BUG: pymupdf4llm parse_document() produces KeyError when document.use_ocr is False

Hi,
Raised this as an issue on the github page before I saw the pinned notice to post here. Apologies. Below is what I posted here:

Parsing a document results in a key error when ocr is disabled. See below traceback from helpers/document_layout.py in parse_document function.

849 else:
     850     decision = {"should_ocr": False}
--> [852]if decision["has_ocr_text"]:  # prevent MD styling if already OCR'd
     853     page_full_ocred = True
     855 if decision["should_ocr"]:
     856     # We should be OCR: check full-page vs. text-only

KeyError: 'has_ocr_text'

This is because when document.use_ocr is false it bypasses the check_ocr.should_ocr_page() method which would normally populate the decision dictionary with the field, and instead produces its own, sparse dictionary which is missing this field.

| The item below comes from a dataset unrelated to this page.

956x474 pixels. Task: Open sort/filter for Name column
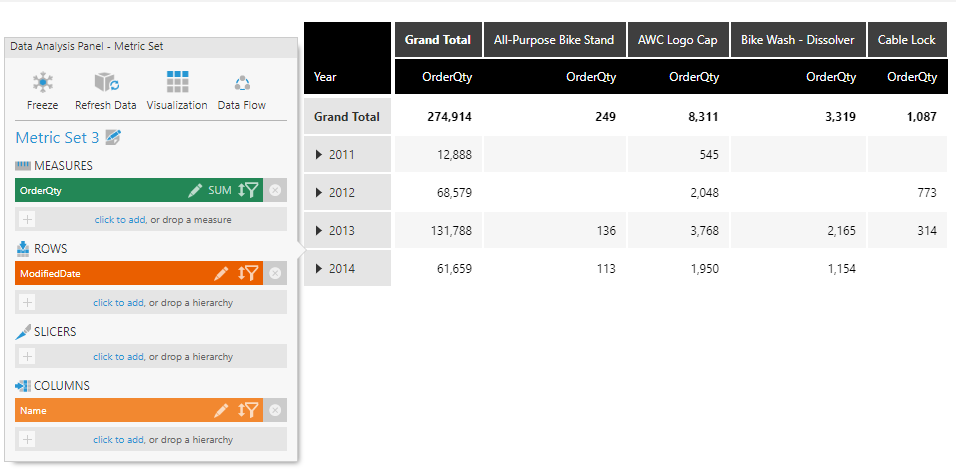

See below for an annotated snippet.

def parse document (
        ...
        if document.use_ocr:
            decision = check_ocr.should_ocr_page(
                page,
                dpi=ocr_dpi,
                edge_thresh=0.015,
                blocks=blocks,
            )
        else:
            decision = {"should_ocr": False} <- dict created here has no "has_ocr_text" field

        if decision["has_ocr_text"]:  <- which KeyErrors here
            page_full_ocred = True
        ...

Suggest either: 1). adding this field to the dict when bypassing this method (quick fix) or 2). refactor to use a dataclass or similar for decision such that required fields are always present with appropriate defaults.

Thanks!

C.

Thanks @Callum_Davidson - I looked at the PR and I think it probably makes sense, will leave to @HaraldLieder as he understands the codebase in depth. Thanks for the contribution!

This has been fixed in the meantime: version 0.2.4.